» **Work order**: Pick up the review of Bloodcount's archival set Seconds, given below, and extend it with new sentences that follow its final sentence.

Nearly ten years after their last performance, saxophonist Tim Berne has resuscitated archival recordings of his influential group Bloodcount. The three-disc Seconds includes two concerts from 1997 and a documentary DVD from 1994. Hardly leftovers, the package boasts previously unavailable original compositions and the type of bristling performances that forged the band's reputation.

With songs rarely shorter than eleven minutes and several stretching to fifty, Bloodcount was a vehicle for Berne's extended compositions. The labyrinthine pieces tack from sublime delicacy to bombastic skronk and between tight ensemble passages and amorphous forays. With bassist Michael Formanek and then-nascent talents, tenor saxophonist and clarinetist Chris Speed and drummer Jim Black, Berne had a nimble unit to navigate and interpret the charts, imbuing drama and humor as necessary.

The music's density can seem daunting, but Berne leaves threads to bind the sections. "Yes, Dear" opens in chamber-like quiet, as tense clarinet and alto lines swirl amid arco bass. Berne flirts with dissonance, sustaining piercing notes; as the pace quickens, he and Formanek tease phrases that emerge as the foundation of the next section. Comparing the versions from the two concerts reveals different routes to reach the same mileposts. "Mr. Johnson" also snakes through dynamic and feel changes: from the manic, chirpy dual sax and stunt drums of the introduction to the slinky unison horn and funky groove of the head and an intense clarinet and drum break.

» **Information provided**:

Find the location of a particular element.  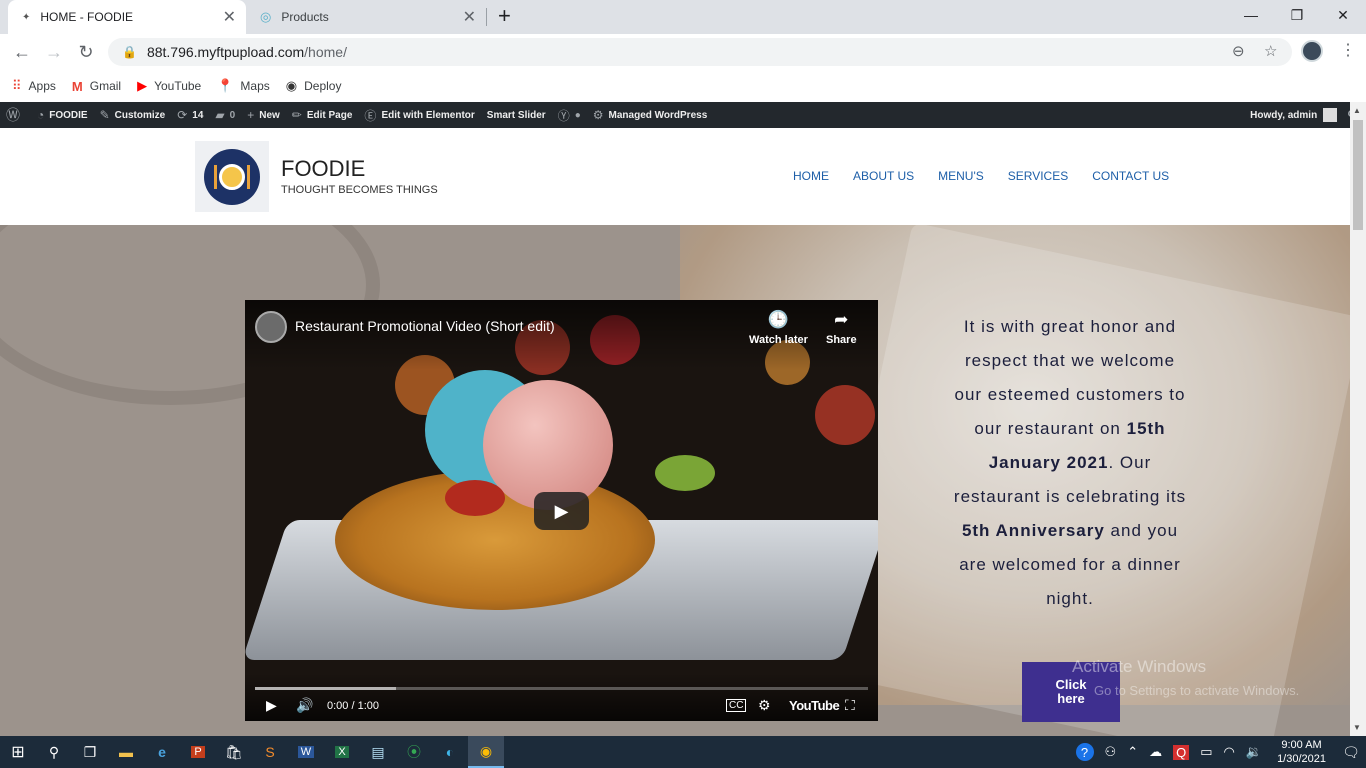

show-hidden-icons: ⌃ is located at coordinates (1132, 752).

» **Response**:
Formanek's extended bass introductions play the catalyst on two of the premiere tunes. He creates a suspenseful mood for "Sense and Sinsemilla," ushering in the saxophones, which take flight on an accelerated tandem line over fevered rhythmic pace. After about four minutes of percussive plucking on "Howmuch Longer," he settles into a bouncy line that Black joins for an almost danceable feel. Berne adds a quasi-R&B riff, with Speed's slightly out-of-phase countering, before the two trade in a freer section.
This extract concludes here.